I don't really have much to add to this story. Chris Walla is in a band called Death Cab for Cutie, which, despite the heavy metal name, is a probably more of a power pop band. It seems someone crossed from Canada to the U.S. with a hard drive containing music files belonging to Walla. CBP apparently seized the merchandise as a commercial importation that was not properly declared. According to CBP, this had something to do with entering at the wrong port although I am not sure why one could not properly declare it at any port, but I rarely deal with passenger issues. Walla seems to have gone a bit ballistic and unfairly tarred CBP with the spectre of a political motive. Walla has the data, if not the HDD and, I assume, everyone is now playing nice.

Lastly, CBP pushed out another notice on how to support a claim under an FTA. If you read this blog reasonably often, you know this is making me nuts. This one relates to textiles and includes this gem:

Upon the request of CBP, importers who make trade preference claims for textiles and wearing apparel must provide sufficient records to substantiate their claims that goods meet the preference rule of origin for a country that has a FTA or legislated trade program.

The document then goes on to detail the documents necessary to support a yarn-forward, fabric-forward, cut to shape, or other rule of origin. According to CBP, importers should gather affidavits in support of these claims.

I get it: CBP wants importers to do this as part of exercising reasonable care. I also get that it makes verification much easier for CBP if they can get to the importer rather than the have to deal with the exporter. Finally, I get that CAFTA-DR, Australia, Chile, and other agreements have this sort of importer centered certification. But it is not true for NAFTA. Unless I missing something fundamental, NAFTA remains an exporter-based verification system.

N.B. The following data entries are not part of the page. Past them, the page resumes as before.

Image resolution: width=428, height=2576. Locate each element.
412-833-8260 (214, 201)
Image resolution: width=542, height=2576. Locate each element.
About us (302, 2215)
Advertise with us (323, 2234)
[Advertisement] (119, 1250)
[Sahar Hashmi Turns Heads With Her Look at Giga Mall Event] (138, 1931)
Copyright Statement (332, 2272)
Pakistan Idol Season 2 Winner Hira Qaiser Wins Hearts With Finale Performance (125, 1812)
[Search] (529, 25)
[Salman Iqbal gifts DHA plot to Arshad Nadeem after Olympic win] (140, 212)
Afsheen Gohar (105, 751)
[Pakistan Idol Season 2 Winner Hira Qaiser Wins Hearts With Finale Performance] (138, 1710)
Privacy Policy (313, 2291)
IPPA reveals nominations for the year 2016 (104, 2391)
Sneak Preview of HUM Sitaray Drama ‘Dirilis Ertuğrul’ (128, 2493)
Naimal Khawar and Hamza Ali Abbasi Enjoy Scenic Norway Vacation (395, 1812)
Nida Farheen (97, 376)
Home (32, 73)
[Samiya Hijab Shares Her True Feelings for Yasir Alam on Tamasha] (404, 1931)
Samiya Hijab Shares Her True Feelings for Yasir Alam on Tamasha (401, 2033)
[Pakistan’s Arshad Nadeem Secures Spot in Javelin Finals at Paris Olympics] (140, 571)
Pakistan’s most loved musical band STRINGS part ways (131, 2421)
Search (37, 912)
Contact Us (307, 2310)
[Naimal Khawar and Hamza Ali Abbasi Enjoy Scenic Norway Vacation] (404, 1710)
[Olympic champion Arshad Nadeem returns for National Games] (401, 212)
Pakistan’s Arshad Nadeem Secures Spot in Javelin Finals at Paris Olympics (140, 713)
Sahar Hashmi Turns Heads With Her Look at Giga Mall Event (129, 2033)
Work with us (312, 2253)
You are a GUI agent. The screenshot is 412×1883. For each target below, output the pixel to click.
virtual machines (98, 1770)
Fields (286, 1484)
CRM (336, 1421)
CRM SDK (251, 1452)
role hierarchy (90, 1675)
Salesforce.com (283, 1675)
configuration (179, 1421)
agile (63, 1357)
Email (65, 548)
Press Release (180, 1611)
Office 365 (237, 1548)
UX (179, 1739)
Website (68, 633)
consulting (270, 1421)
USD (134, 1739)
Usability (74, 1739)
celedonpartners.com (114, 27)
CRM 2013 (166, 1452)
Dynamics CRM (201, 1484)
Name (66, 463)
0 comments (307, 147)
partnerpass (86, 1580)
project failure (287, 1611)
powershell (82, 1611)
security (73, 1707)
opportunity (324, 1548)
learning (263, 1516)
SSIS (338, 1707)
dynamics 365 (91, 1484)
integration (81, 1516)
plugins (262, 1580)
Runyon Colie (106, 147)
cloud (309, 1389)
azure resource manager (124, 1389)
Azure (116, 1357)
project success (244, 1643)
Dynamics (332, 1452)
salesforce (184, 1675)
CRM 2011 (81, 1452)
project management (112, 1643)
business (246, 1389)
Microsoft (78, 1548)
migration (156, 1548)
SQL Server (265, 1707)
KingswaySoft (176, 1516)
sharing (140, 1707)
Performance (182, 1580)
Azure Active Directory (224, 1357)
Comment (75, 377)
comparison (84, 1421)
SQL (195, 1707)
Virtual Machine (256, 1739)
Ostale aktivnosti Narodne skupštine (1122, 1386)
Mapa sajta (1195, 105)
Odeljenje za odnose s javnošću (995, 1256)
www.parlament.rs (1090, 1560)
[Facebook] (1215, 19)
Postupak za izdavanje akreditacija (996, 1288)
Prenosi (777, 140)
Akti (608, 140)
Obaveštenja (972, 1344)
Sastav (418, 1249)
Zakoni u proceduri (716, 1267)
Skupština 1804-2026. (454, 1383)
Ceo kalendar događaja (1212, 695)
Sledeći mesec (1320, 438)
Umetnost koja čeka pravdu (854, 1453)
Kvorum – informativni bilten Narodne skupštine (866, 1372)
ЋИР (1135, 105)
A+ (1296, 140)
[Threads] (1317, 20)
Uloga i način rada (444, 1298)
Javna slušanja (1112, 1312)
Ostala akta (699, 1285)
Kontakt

I have said this before, but it strikes me that the U.S. should go back to Canada and Mexico and ask to change the rule to be consistent with the other trade agreements. I suspect Canada and Mexico are not interested. If that is true, maybe we should all proceed with the rules that were negotiated and let the importer rely on a reasonable review of the information within the four corners of the Certificate of Origin and leave it to the exporter to prove the claim.

I am willing to be convinced that I am wrong about this. If I am missing something, let me know.